Task to carry out:
Scan the entries for the word "each", and copy every line where it appears.

Recorded data:
____

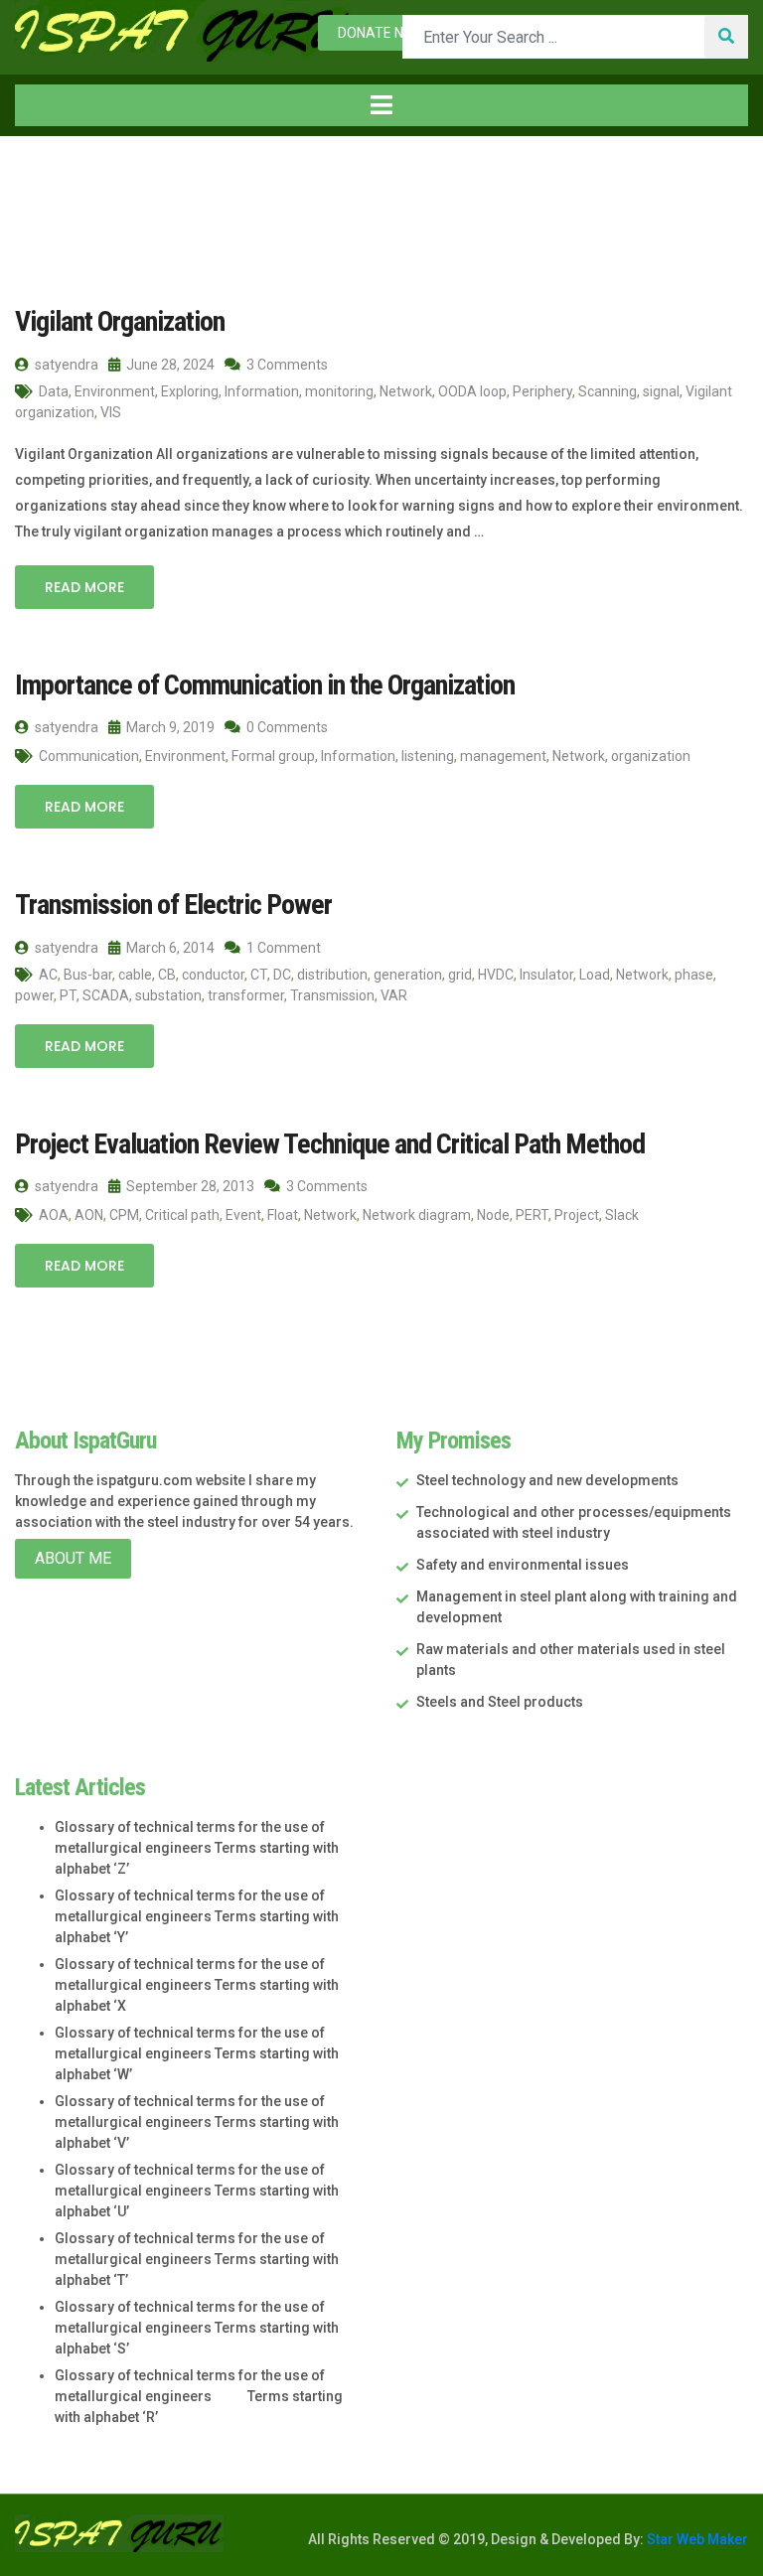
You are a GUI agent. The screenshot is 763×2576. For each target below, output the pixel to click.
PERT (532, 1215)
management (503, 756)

____

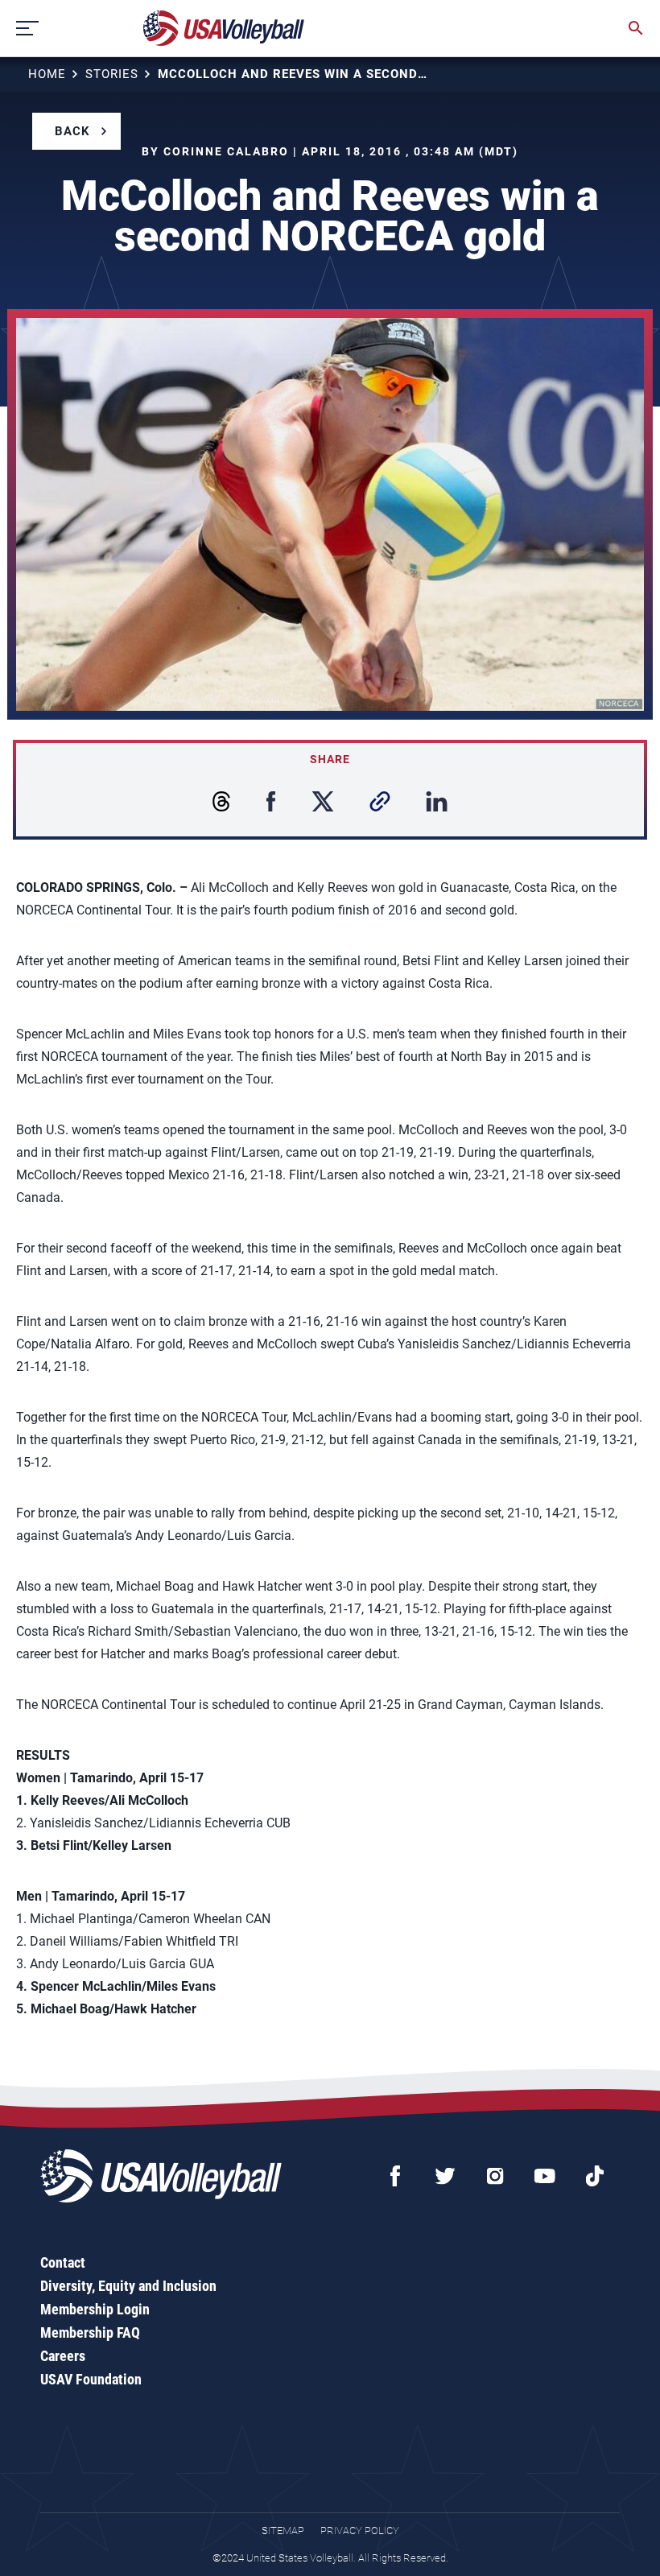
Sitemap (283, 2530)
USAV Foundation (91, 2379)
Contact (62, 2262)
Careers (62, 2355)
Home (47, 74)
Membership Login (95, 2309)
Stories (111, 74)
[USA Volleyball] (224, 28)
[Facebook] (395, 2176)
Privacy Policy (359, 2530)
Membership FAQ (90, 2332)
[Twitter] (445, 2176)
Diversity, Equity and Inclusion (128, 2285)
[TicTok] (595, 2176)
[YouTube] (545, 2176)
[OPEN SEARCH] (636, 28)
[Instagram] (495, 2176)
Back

____

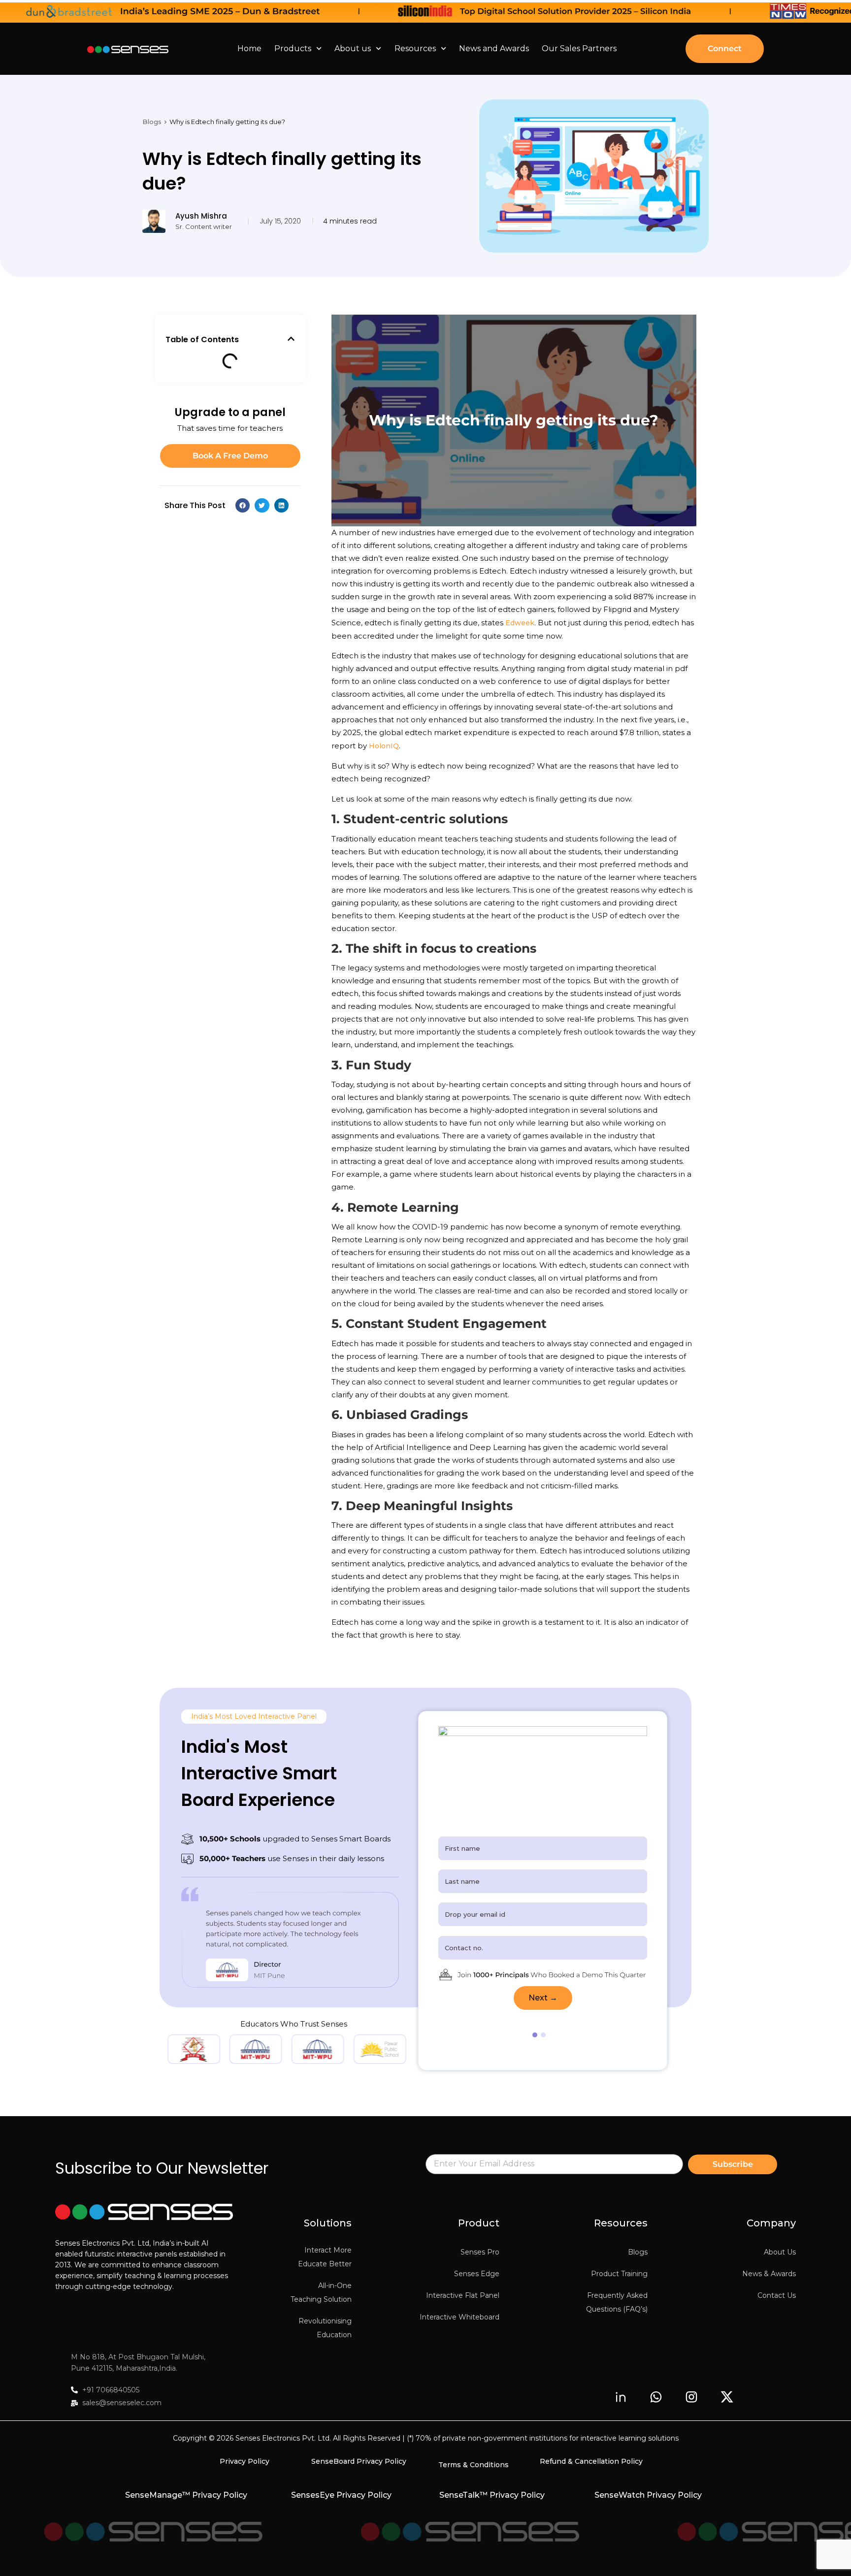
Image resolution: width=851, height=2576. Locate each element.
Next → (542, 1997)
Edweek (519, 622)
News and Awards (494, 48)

____

Response below:
You are a GUI agent. The screenshot is 763×2576. For each target below, output the pixel to click.
Image resolution: width=851, height=2576. Locate each element.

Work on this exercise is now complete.